In the face of accusations that Beijing is committing genocide against its Muslim ethnic minorities, Chinese diplomats have also been aggressively defending the country’s policies, including on Xinjiang and Hong Kong. They reject criticism by Western governments as an excuse to curb China’s rise.

Many of China’s diplomats have given lengthy presentations about the history of discrimination and abuse of indigenous peoples in countries like the US and Canada, and the heavy death tolls of the Covid-19 pandemic in major developed countries.

The release of Xi’s remarks, to the Communist Party’s top academy nearly seven years ago, was probably intended to show that his views on the issue were long-standing, according to Kerry Brown, director of the Lau China Institute and a Chinese Studies professor at King’s College London.

“The quote is probably being issued now to show that Xi had this view before it became much more vocally expressed, and before events like [former US president Donald] Trump and the political issues in Europe with divisions there,” he said.

“China’s lack of trust and respect for the West and its values systems has been growing since the great financial crisis of 2008, and the political divisions and general decline of Western confidence has only deepened this.”

Brown said Xi’s remarks suggested there was no sense of inferiority among the party leadership over the human rights concepts of Western countries.

And he added that, with Beijing’s deep conviction that all such criticisms from the West were political tools, it was becoming more difficult for Western countries to prove their values.

“[The West] has to prove these [values] in the way it behaves and how it develops going forward.

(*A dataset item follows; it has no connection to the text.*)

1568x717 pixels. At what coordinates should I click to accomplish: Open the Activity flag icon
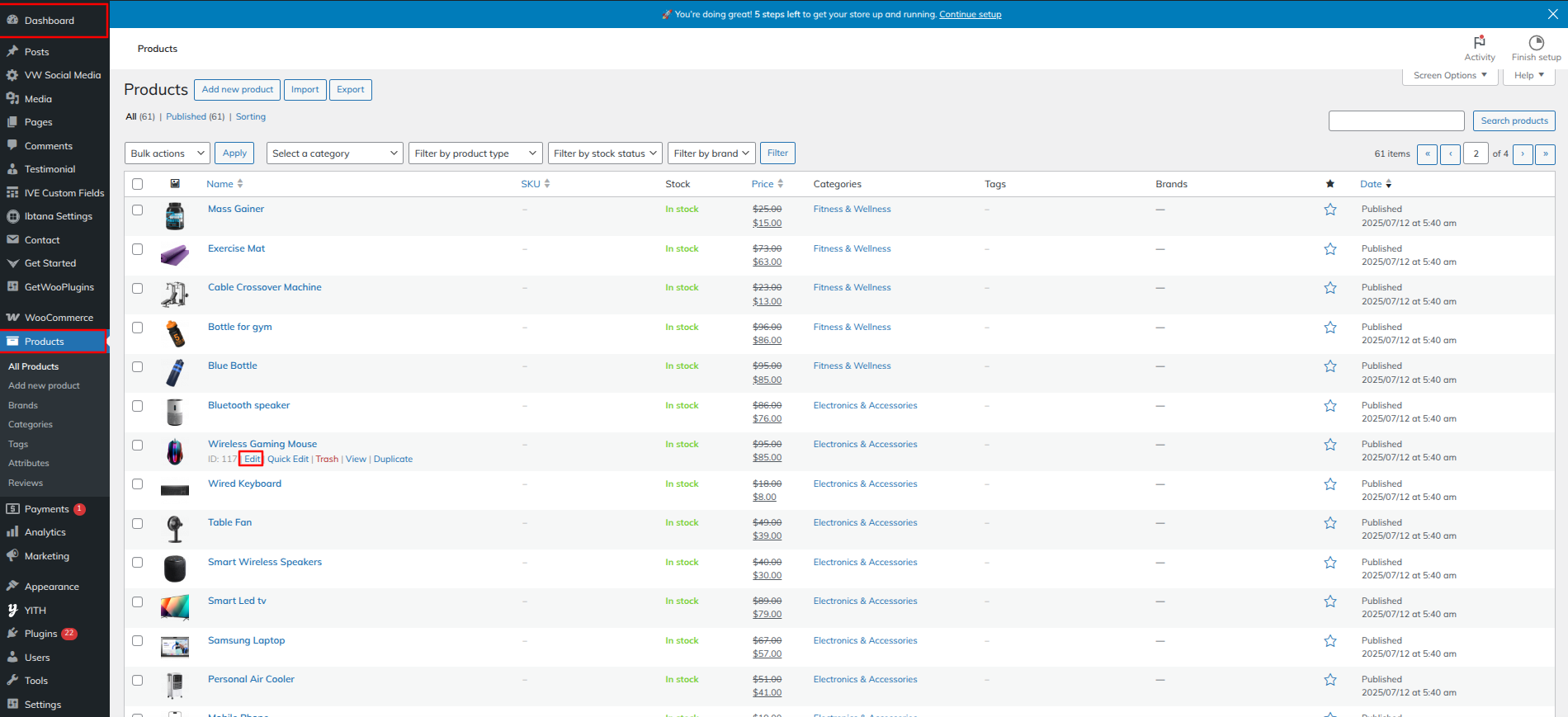(x=1479, y=43)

That, and that alone, will make China rethink the current position it has,” Brown said.

Richard McGregor, a senior fellow for East Asia at the Lowy Institute in Sydney, agreed. “Mr Xi’s quote is an eloquent summation of Beijing’s foundational position on human rights – namely that the West has nothing to teach China on the topic and any criticism requires a political response in reply,” he said.

“That applies in Hong Kong, just as it does in Xinjiang and elsewhere.”